In the middle of a huge crowd at Congress, President-elect Xiomara Castro talks to Luis Redondo saying that she supports his election as President of Congress (not Calix) & together they recommit to dismantling the dictatorship & reaffirm the anti-corruption agenda #Honduras https://t.co/Mhp5mQLUYk
— Honduras Now (@HondurasNow) January 23, 2022
And finally comes Nicaragua. It should surprise no one that Nicaragua is the most corrupt country in Central America. The ruling Ortega dictatorship is the last word on corruption in the region, and until they’re gone, nothing will change.
Nicaragua shares 164th place out of 180 countries with Comoros, Haiti, Sudan, and Chad. It’s dropped five spots since last year, and now has a CPI score of 20/100. This is nothing new. Nicaragua has been steadily dropping down the Index for years. In short, things don’t look good in Nicaragua right now.
There you have it – Central American countries ranked by the place on the Corruption Perception Index.
- Costa Rica: 58/100
- Panama: 36/100
- El Salvador: 34/100
- Guatemala: 25/100
- Honduras: 23/100
- Nicaragua: 20/100
Again, any country with a CPI score of below 50/100 has major corruption issues, according to Transparency International. Only Costa Rica has a score higher than 50/100… just.

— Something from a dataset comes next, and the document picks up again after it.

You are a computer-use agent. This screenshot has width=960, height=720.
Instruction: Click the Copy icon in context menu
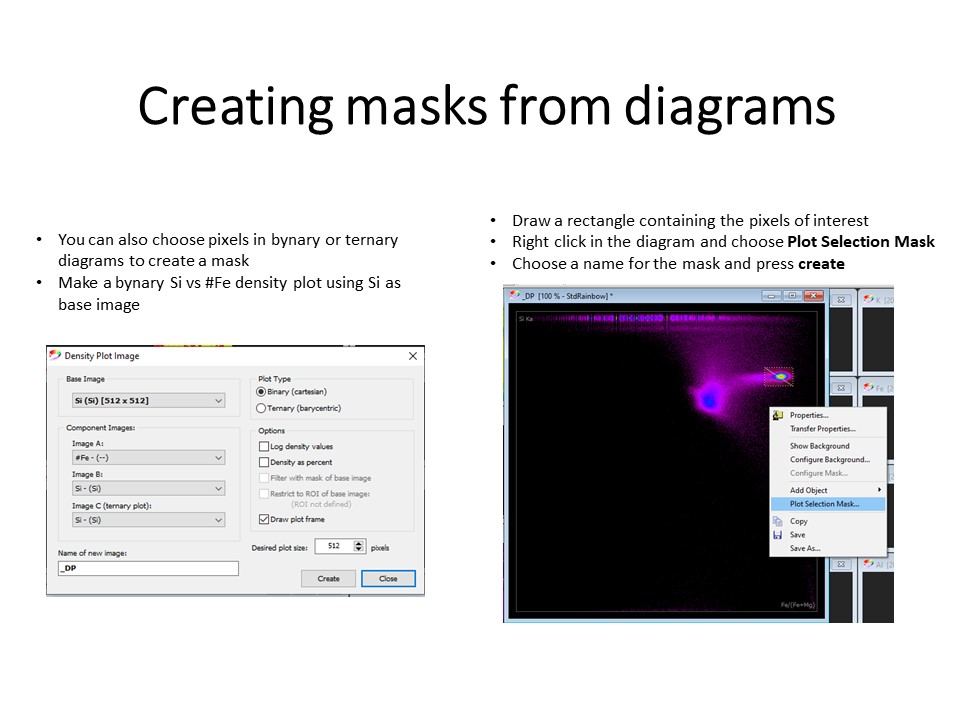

It’s worth noting that there are many reasons for a country to rise or fall on the Index, and for it to occupy the spot it does. We’ve only speculated slightly, painting a very broad stroke across complex issues.
So how will things play out this year in the region?
Speculating, we can only predict that Nicaragua and El Salvador will continue to drop down the Index when it’s published this year. Guatemala too, unless massive changes occur. Things look hopeful in Honduras with the new government coming in, but only time will tell if Castro will represent the same ol’ same old.
Costa Rica looks good, with an election next month that will signal the end of the current, unpopular government. And Panama? We’d say it’s place as the second-least corrupt country in Central America is safe for 2022.
James Dyde is the editor of centralamerica.com. He lives in Escazu, Costa Rica.